Holding Platforms Liable for Terrorist Tweets Would Open Door to Mass Censorship

Written by Emma Llansó

When online content hosts face a risk of litigation over user-generated content, they will respond with overbroad censorship measures that limit individuals’ rights to post and access lawful, constitutionally protected speech.  This is true whether the litigation risk comes from the government (as it would under the proposed online censorship bill we’re fighting in Germany) or from private actors.

In an amicus brief filed with the Electronic Frontier Foundation, in the case of Fields v. Twitter, we urged the Ninth Circuit to recognize the threat that civil litigation against intermediaries poses to everyone’s free speech online.

In this case, Tamara Fields and other family members of victims of terrorist attacks seek to hold Twitter liable for the victims’ deaths, due to the general use of Twitter by members of terrorist organizations such as ISIS. Plaintiffs argue that Twitter is in violation of federal law that prohibits “providing material support to terrorists” (18 U.S.C. 2339A) and that the families should thus be able to recover civil damages against the website, as provided in federal statute (18 U.S.C. 2333).

There are a number of issues with plaintiffs’ claims — for example, plaintiffs don’t establish proximate causation, i.e. that use of Twitter led to or facilitated the attacks in question — but our brief focuses on the consequences for free expression that would stem from opening social media platforms and other website operators to this kind of expansive claim of liability.
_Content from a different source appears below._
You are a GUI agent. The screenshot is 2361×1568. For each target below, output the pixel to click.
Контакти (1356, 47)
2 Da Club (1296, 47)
If an intermediary could face liability merely by offering a platform for user-generated content to the public, while knowing that some of that public includes people affiliated with terrorist organizations, then every single website operator and online service provider would face the risk of lawsuits over their “role”, incredibly tenuous as it might be, in the commission of terrorist attacks.  The messaging apps, ISPs, video hosts, search engines, and social media sites that ISIS decides to use would all be vulnerable to similar claims that they provide “support” to the terrorist organization. And those claims are very likely to materialize — already, there have been multiple lawsuits in the US against social media companies that make similar arguments to Fields’ claims.

In response to this broad threat of liability, these intermediaries would clamp down on the speech that flows across their networks and is hosted on their servers.  Any discussion of terrorism, including news reporting, public policy discussion, religious debate, and advocacy, would likely be viewed as a potential source of a lawsuit and taken down.  This would lead to censorship of huge amounts of constitutionally protected speech, and a withering of our ability to engage in essential dialogue and access to information online.

Fortunately, federal law already bars these kinds of civil claims against hosts of third-party content.  Section 230 of the Communications Act protects intermediaries from liability based on publishing and distributing third-party content. Section 230 also protects intermediaries’ ability to exercise editorial discretion over the material on their services.  Courts across the country have applied Section 230 to bar civil claims that are based on intermediaries’ role in publishing third-party speech, and this case should be no different.  The district court twice rejected plaintiffs’ claims on Section 230 grounds, and we urge the Ninth Circuit to follow suit.

Plaintiffs attempt to circumvent Section 230’s protections by arguing that when Twitter provides accounts to users, it is doing something other than acting as a publisher or editor.  The district court rightly rejected this argument, finding that a decision to deny a person an account “would be a publishing decision to prohibit the public dissemination of [the user’s] ideas.”  In other words, providing an account to someone is a platform’s decision to enable that person to post third-party content — precisely the kind of decision by an intermediary that Section 230 protects.

Shielding online intermediaries from liability for third-party content is essential to the protection and promotion of free expression online.  All of our online communication traverses multiple intermediaries, and laws like Section 230 ensure that we can continue to use the powerful platforms and services that host our speech and enable access to information.  The Ninth Circuit should follow the considerable precedent around this law and maintain these strong protections, for the benefit of all speakers online.